The Legend of the Gnats
There are some excellent folklore stories throughout the Pennsylvania Wilds. Each county, each landscape has old stories and legends, well worth checking out.
In Clearfield County, in the I-80 Frontier, there’s an interesting legend that explains how the gnats came to exist. I discovered this one in the book “Clearfield County, Pennsylvania: Present And Past,” by Thomas Lincoln Wall.
The book was published in 1925, and Wall was a former principal in the Boggs Township schools. He wrote the book specifically for use in classrooms, and I think it would somewhat shock him that I’m sitting here, writing about it almost a century later.
Centuries ago, the Native American tribes knew the Susquehanna River as “Otzinachson,” which meant “The Demon’s Den,” according to some sources. They believed the entire valley to be haunted, but the most frightening part was said to be the area around present-day Clearfield. When they paddled their canoes up the river, they would hurry past the spot, because it was there that a Sorcerer lived.
The Sorcerer was a hermit, not affiliated with any tribe but living alone by the river. He was said to be dark and mysterious. According to the legend, “In the dusk of the evening, the tall form of the Sorcerer was likely to appear sharply outlined against the rocks of the cliff, as he waved his arms in menace, making incantations and shouting strange words which only he understood.”
This continued for years, until one evening, a young warrior canoed down the river. Looking around, he decided that it would be a fine place to stay: Fish and game were plentiful; there was shelter and water. He decided he was going to live there.
There was just one problem, of course: The Sorcerer.
The Sorcerer appeared on the riverbank, “Making his incantations and waving his arms in dreadful menace.” The young warrior almost lost his courage, but instead lifted his bow and fired an arrow at the Sorcerer, hitting him in the chest and killing him immediately. Apparently in all those years, nobody had ever thought to try just shooting him.
Image: The West Branch of the Susquehanna River, near River Road in Clearfield, perhaps near where this legend is said to take place. Photo by Britt Madera.
The young warrior didn’t fully trust that the Sorcerer was going to actually stay dead, however.
Given some of his spells and magical powers, the warrior felt he’d better make sure. He gathered driftwood from along the riverbank, made a big fire, and burned the Sorcerer’s body. He watched intently as the body burned to ashes.

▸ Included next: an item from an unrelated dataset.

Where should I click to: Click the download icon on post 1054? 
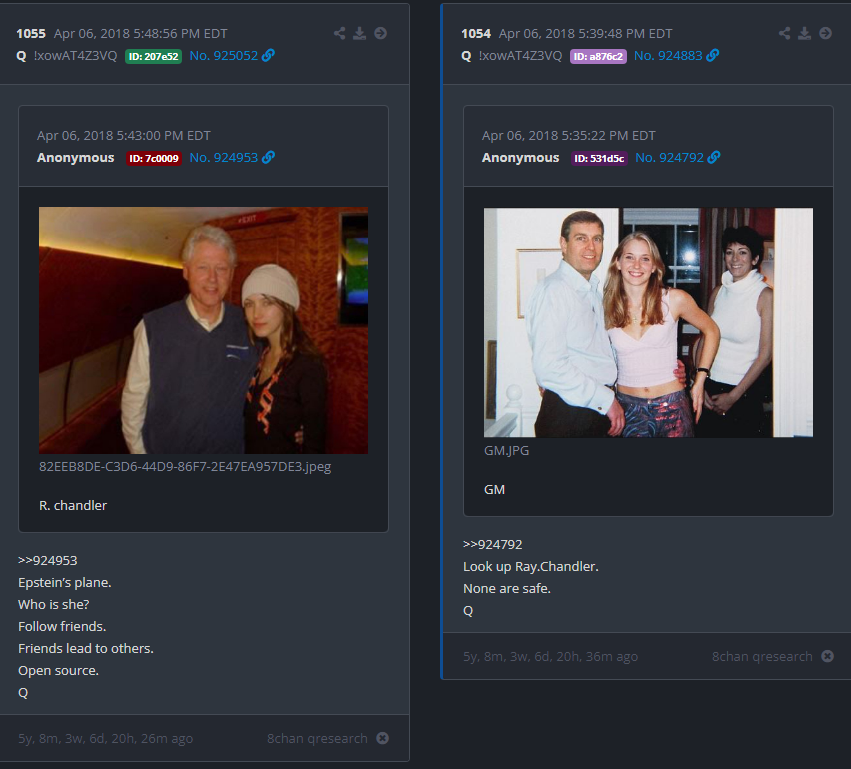coord(805,32)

But you can never quite account for the weather. A strong wind suddenly blew up, catching the ashes and blowing them into a “Stinging, burning, biting dust that smarted and tortured and stung him until he cried out in agony.” The ash traveled on the wind throughout the forests and swamps, finally turning into swarms of gnats and biting anyone who came near.

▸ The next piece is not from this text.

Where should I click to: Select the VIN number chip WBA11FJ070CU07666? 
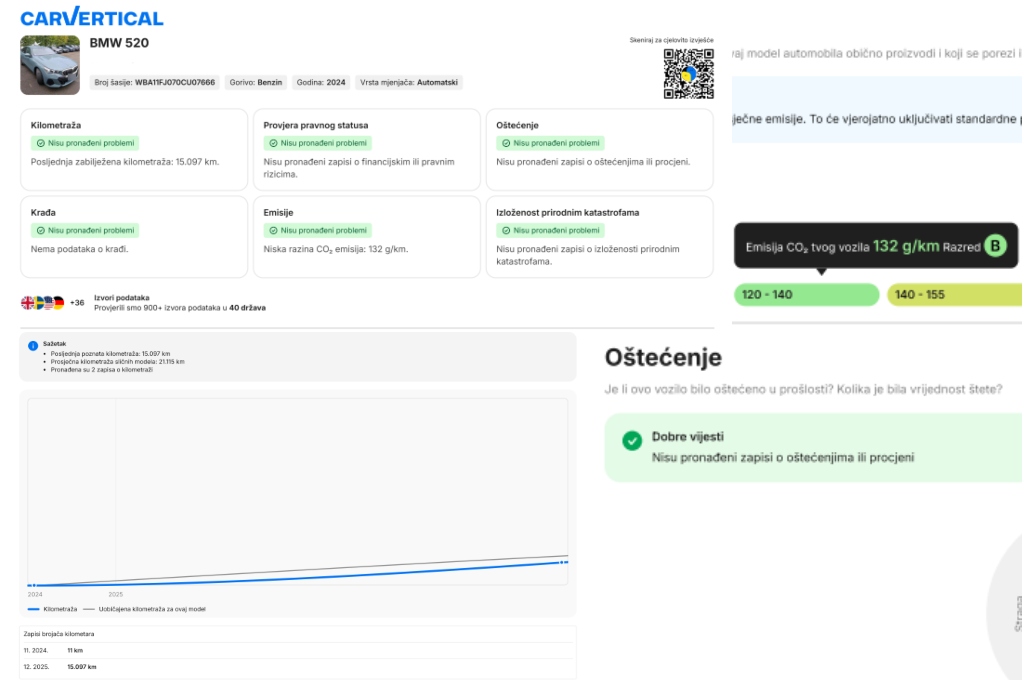pos(155,82)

I’m not sure how biologically accurate this is—I’m a writer, not an entomologist. But the warrior was undeterred, and decided to live in the Clearfield area anyway. He made his new home there, brought his wife to stay with him, and lived there the rest of his life.
And to this day, the ashes of that old Sorcerer are still spread throughout the county. So if you go for a hike in Clearfield County, and you get bit by a few gnats, don’t worry too much about it. It’s just sorcery.